REQUIREMENT :: Tell how many lines of the material below hold "accomplish". The reply is that number alone.

DATA FOR PROCESSING ::
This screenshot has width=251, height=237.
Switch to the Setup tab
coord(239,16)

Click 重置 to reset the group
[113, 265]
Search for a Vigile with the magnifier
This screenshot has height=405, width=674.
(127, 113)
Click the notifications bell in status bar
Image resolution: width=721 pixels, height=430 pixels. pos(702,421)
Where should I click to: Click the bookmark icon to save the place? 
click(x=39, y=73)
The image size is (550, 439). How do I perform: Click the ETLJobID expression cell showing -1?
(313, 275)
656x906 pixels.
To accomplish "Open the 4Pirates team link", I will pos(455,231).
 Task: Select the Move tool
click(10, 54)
---
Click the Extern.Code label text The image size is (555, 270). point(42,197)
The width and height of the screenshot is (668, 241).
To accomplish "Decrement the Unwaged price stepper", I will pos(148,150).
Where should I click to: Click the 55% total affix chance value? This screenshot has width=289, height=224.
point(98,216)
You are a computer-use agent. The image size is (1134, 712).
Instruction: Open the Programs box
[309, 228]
...
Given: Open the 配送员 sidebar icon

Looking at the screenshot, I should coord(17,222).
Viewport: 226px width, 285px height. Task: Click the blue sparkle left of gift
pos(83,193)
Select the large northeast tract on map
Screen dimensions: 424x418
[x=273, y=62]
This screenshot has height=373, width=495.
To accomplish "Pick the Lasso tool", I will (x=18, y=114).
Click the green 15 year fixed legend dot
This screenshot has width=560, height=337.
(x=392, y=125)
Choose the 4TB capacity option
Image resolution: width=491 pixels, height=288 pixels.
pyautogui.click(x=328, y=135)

REPLY TO THE TASK :: 3